E nos estertores deste verdadeiro festival de horrores que foi o Março de 2016 no Brasil (com promessas de capítulos ainda mais deprimentes a serem apresentados nos próximos meses), redescobri o primeiro do Horrors, chamado Strange House. Quem conhece esse som? Eles costumavam ser uma versão alucinada do Cramps — um Cramps rejuvenescido e de olhos esbugalhados injetados de sangue, com uns toques de demência a la Liars e a tônica maluca californiana substituída pelo gótico inglês — de quem me tornei fã desde a primeira escutada, e o segundo disco também é bem legal, mas já indicava uma abrandada no som, ou uma amadurecida, alguém poderia dizer, depois de passada alguma febre da juventude que tenha acometido os rapazes quando ainda podiam dedicar-se intensamente aos grandes ícones da Inglaterra, a saber: cerveja, The Cure e Hammer Film Productions. O terceiro disco, para minha decepção, já parece mergulhado de cabeça nessa moda da “neo-psicodelia” e seus sons rarefeitos e insonsos perfeitos para as novas gerações das redes sociais, música de fundo para já um outro fundo, esse novo cimentado pelas notícias e memes e conversas ubíquas e intermináveis a manter as pessoas acorrentadas aos computadores e celulares… Mas talvez eu esteja sendo injusto, pois escutei-o poucas vezes, e talvez o contraste em relação ao primeiro disco é que tenha me brochado. Vou dar uma nova chance a ele, e tentar ouvir também o quarto e mais recente álbum.

Categoria(s) associada(s): Discos do mês



2 comentários:

  • Sid Costa em 06/04/2016

    Load é massa. Me entusiasmo toda vez que encontro outra pessoa que goste dele. Me soa ainda fresco, se fosse lançado por outra banda seria considerado um clássico do Stoner Rock. Mas são apenas conjecturas de um cara que gosta de discos tortos.
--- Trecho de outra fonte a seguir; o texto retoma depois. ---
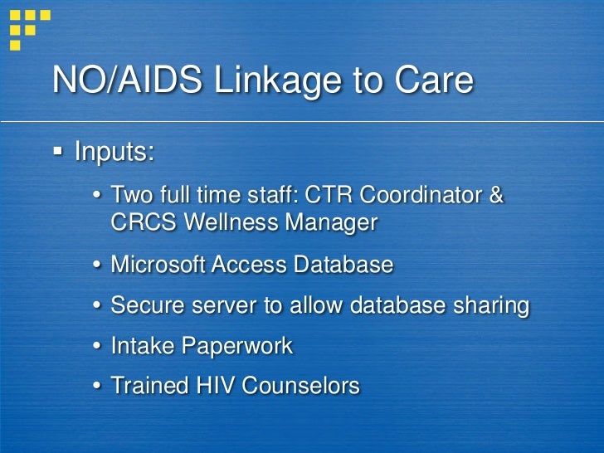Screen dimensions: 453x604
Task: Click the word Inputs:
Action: click(x=114, y=153)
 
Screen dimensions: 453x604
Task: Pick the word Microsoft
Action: click(x=158, y=265)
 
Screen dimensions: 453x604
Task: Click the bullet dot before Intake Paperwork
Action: click(x=97, y=347)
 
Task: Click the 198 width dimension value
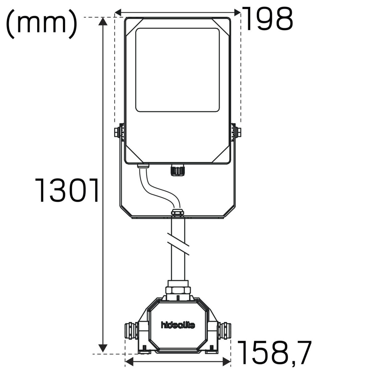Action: pyautogui.click(x=267, y=19)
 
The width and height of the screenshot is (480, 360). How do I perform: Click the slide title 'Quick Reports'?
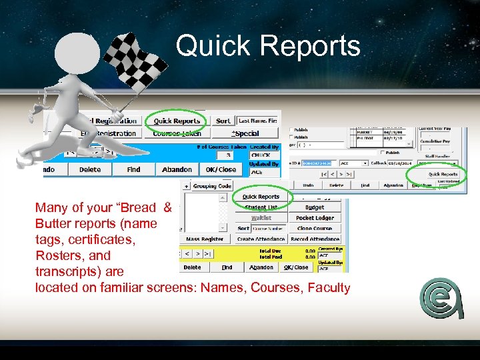click(268, 47)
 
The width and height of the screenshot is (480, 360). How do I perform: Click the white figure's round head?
click(77, 56)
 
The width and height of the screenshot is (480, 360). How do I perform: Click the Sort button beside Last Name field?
click(223, 121)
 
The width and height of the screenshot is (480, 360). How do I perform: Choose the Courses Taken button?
click(177, 133)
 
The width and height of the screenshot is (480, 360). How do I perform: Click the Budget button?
click(315, 207)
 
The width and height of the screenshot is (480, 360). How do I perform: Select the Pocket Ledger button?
click(315, 218)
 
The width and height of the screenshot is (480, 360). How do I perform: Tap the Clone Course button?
click(315, 228)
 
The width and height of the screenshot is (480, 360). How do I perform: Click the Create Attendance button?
click(261, 239)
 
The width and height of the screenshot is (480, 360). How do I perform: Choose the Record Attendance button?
click(315, 239)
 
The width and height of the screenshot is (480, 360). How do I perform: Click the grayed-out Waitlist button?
click(261, 218)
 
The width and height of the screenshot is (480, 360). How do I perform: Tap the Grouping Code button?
click(212, 186)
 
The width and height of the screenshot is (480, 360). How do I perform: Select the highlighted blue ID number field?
click(316, 163)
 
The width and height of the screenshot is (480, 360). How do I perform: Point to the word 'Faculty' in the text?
click(327, 288)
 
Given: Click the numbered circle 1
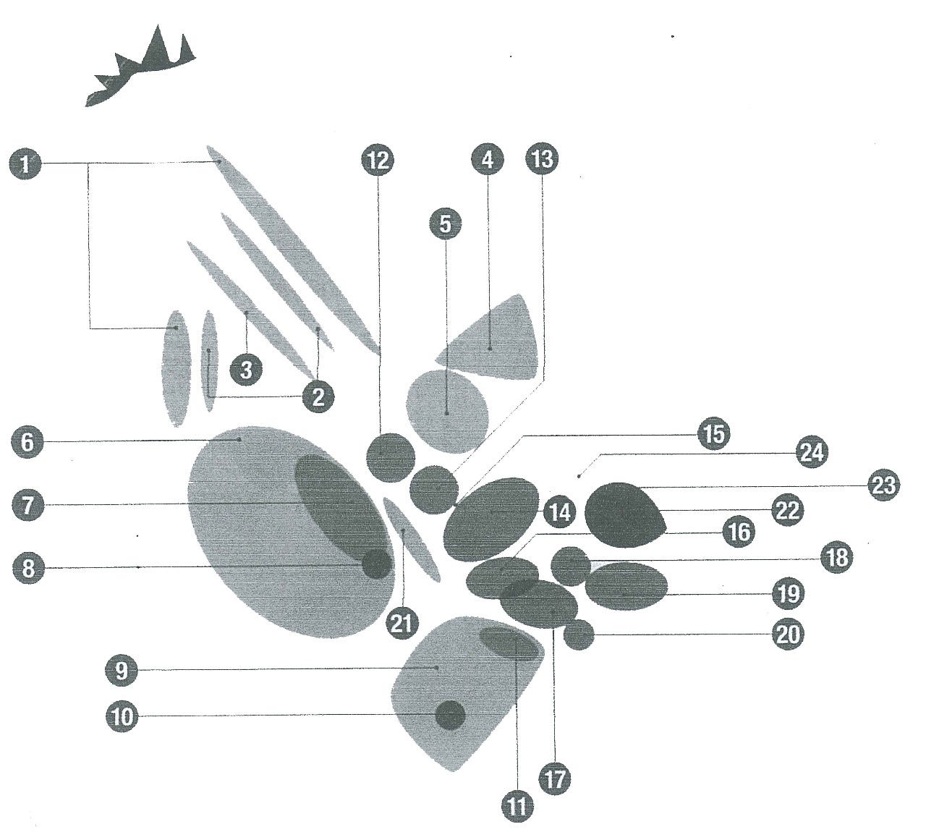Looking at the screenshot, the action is pos(25,164).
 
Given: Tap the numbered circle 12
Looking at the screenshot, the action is pos(378,160).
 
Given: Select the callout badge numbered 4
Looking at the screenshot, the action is pos(488,160).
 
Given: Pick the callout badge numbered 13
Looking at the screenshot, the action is pos(542,159).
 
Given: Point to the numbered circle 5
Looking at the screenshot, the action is pos(445,224).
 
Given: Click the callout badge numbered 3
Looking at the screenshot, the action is pos(247,370).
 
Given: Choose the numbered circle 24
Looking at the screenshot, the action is pos(812,453).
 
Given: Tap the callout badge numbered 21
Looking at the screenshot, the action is pos(402,623).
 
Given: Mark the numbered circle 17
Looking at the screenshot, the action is pos(555,778).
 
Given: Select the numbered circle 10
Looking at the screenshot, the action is pos(122,716).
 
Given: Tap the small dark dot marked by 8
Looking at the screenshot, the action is pos(377,564).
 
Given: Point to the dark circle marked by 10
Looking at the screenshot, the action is pos(450,715).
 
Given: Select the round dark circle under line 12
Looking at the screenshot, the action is pos(391,457).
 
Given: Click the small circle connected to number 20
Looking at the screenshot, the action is pos(579,634).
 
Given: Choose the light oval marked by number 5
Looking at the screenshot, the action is pos(448,412).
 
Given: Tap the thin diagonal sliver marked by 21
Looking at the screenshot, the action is pos(412,540).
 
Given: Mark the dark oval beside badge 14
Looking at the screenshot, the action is pos(491,519).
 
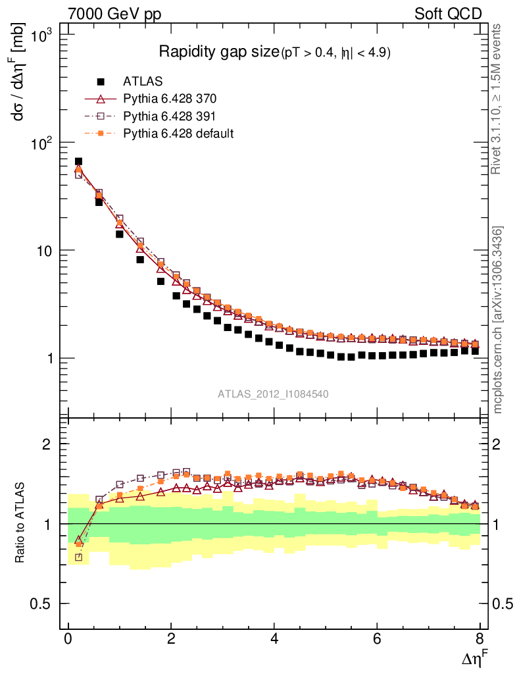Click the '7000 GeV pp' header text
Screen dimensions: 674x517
(x=115, y=13)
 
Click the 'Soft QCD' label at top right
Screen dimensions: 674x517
(x=449, y=13)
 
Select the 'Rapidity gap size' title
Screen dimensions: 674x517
(x=219, y=52)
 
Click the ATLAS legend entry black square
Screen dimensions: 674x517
(x=101, y=82)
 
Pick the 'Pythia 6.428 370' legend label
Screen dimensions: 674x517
(x=170, y=99)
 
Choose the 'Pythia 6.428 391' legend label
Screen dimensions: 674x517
(x=170, y=117)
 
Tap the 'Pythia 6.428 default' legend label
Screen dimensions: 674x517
(x=178, y=134)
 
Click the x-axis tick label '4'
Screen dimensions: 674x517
(x=274, y=639)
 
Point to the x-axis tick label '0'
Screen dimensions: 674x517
(x=68, y=639)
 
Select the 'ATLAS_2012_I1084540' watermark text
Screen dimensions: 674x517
(x=274, y=394)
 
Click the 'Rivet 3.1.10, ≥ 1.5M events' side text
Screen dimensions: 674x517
(x=498, y=99)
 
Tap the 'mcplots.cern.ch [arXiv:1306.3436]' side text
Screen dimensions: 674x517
(x=498, y=320)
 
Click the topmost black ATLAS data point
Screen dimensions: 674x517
(x=78, y=161)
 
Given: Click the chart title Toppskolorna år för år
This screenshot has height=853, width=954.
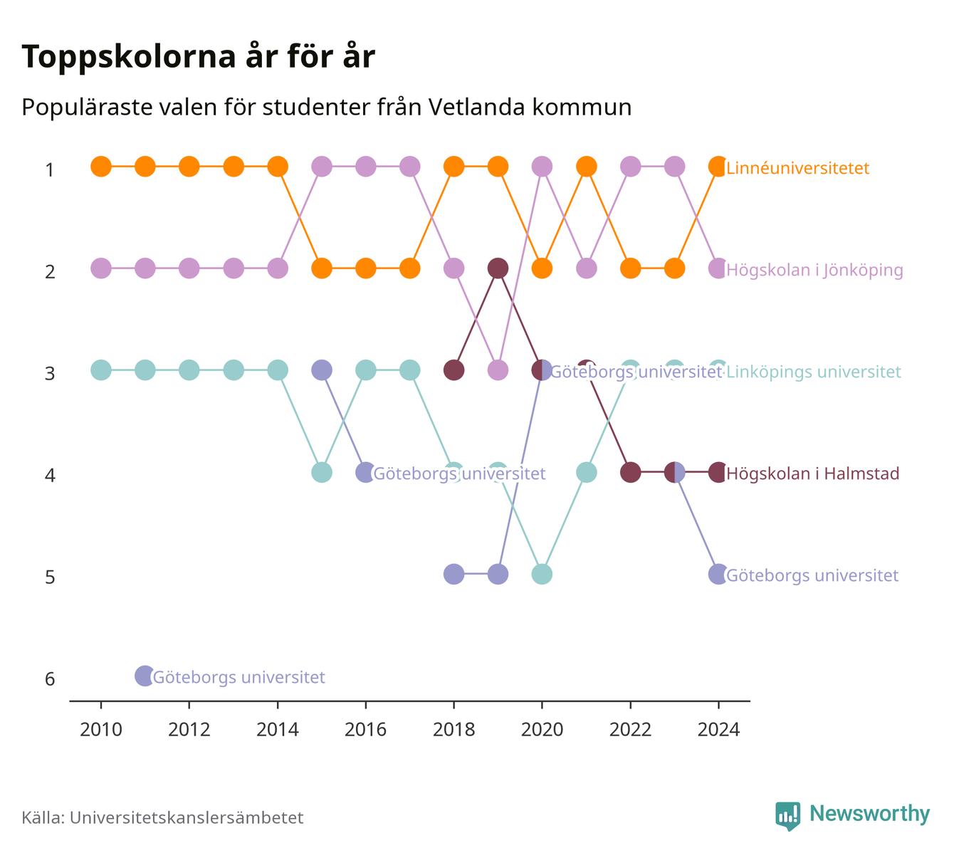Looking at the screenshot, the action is point(198,56).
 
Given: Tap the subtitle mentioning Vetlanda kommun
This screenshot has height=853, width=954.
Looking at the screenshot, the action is point(326,108).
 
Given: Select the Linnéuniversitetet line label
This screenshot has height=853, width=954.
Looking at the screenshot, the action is point(797,168).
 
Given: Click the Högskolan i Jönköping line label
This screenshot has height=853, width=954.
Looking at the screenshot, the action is point(814,270).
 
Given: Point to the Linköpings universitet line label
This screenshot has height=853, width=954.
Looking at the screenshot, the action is point(813,372).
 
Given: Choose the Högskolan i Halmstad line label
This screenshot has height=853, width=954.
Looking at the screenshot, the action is point(813,473).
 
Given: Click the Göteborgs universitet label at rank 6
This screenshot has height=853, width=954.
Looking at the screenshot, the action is point(239,677).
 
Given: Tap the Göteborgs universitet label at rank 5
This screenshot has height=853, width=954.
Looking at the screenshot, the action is point(812,575).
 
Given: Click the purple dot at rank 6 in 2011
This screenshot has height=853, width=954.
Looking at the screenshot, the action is point(145,676).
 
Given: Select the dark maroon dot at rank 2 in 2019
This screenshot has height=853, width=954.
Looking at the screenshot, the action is point(498,268).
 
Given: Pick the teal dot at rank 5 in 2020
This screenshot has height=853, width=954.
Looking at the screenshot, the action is point(542,574).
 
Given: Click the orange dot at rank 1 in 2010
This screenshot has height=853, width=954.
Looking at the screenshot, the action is point(101,167).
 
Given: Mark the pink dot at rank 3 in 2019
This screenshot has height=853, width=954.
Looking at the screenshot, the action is point(498,370).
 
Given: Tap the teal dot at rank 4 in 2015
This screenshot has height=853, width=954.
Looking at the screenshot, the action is point(322,472).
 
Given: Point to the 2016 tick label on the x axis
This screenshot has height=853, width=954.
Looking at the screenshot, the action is point(365,730).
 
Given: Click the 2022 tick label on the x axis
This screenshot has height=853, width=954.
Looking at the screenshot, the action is point(630,730).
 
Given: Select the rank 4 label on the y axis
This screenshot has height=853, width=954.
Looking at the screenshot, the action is point(50,475).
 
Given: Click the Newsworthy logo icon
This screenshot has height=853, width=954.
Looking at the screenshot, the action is point(787,816).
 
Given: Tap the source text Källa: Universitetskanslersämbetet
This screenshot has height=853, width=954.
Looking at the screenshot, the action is point(162,817).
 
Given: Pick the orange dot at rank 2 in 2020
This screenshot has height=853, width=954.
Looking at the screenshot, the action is point(542,268).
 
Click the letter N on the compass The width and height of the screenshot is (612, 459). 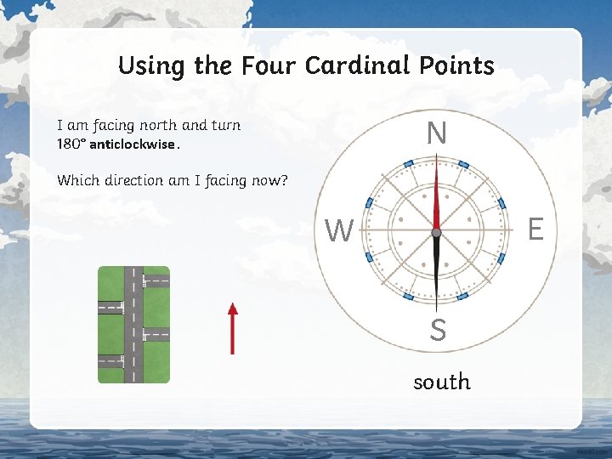coord(436,133)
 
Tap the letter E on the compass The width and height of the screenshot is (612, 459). coord(536,229)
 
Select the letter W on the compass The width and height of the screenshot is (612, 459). coord(339,230)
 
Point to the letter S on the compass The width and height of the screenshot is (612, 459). coord(438,330)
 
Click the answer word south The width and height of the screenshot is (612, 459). coord(441,382)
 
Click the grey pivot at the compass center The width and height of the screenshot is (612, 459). coord(436,232)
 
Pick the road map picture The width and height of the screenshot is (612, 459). coord(133,324)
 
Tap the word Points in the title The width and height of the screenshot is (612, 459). coord(459,65)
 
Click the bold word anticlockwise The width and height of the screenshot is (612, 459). coord(133,144)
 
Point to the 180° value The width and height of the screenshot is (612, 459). coord(71,144)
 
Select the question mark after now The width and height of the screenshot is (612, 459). coord(284,180)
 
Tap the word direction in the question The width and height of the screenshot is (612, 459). coord(137,180)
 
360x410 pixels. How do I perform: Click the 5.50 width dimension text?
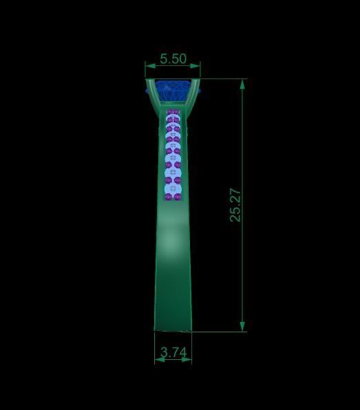173,59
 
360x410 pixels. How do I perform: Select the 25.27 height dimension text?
235,205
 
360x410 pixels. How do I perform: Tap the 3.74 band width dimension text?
173,352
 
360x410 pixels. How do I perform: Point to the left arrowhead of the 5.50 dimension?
148,67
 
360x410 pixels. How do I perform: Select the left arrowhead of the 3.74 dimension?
158,359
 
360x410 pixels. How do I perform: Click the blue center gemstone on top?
172,89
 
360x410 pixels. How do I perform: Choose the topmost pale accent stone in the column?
172,114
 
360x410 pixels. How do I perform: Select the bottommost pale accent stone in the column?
172,190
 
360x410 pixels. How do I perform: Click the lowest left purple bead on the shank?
167,197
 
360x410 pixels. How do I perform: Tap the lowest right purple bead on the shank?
178,197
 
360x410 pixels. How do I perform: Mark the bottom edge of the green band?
172,330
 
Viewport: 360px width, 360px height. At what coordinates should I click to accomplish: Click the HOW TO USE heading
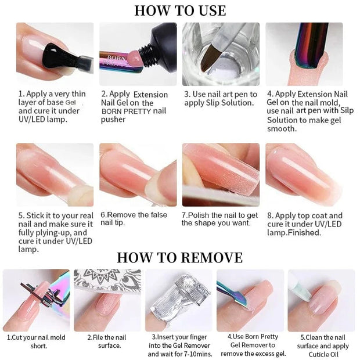180,10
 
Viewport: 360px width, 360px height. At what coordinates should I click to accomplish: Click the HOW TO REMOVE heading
180,257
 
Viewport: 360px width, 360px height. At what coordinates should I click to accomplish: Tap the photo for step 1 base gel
55,54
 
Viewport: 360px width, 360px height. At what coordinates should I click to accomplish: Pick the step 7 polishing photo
221,174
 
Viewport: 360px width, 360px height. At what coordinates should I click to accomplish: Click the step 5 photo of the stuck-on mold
55,174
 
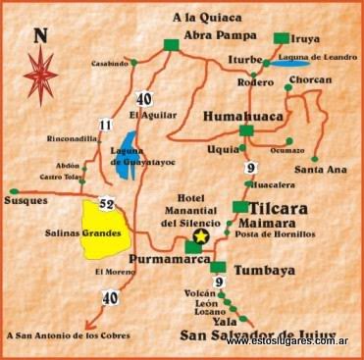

    Rush é fantástico, para mim eles chegaram ao ponto em Counterparts. Tem tudo ali. Prog, pop, hardrock, aquela instrumental de cair o queixo.

    Às vezes tenho uma certa pena do Derick Green. Substituir o Max depois de uma sequencia de trabalhos matadores…

  • Fabricio em 07/04/2016

    O Load é um disco estigmatizado, lamentavelmente. Preciso revisitar os discos dos anos 80 do Rush. Lembro de ouvi-los muito em fitas K7 vagabundas, mal gravados, um som baixinho… Isso muito antes da internet, claro. Cara, eu gosto muito – muito mesmo – do Against, o primeiro disco do Sepultura com o Derrick.

Não é mais possível adicionar comentários para este post.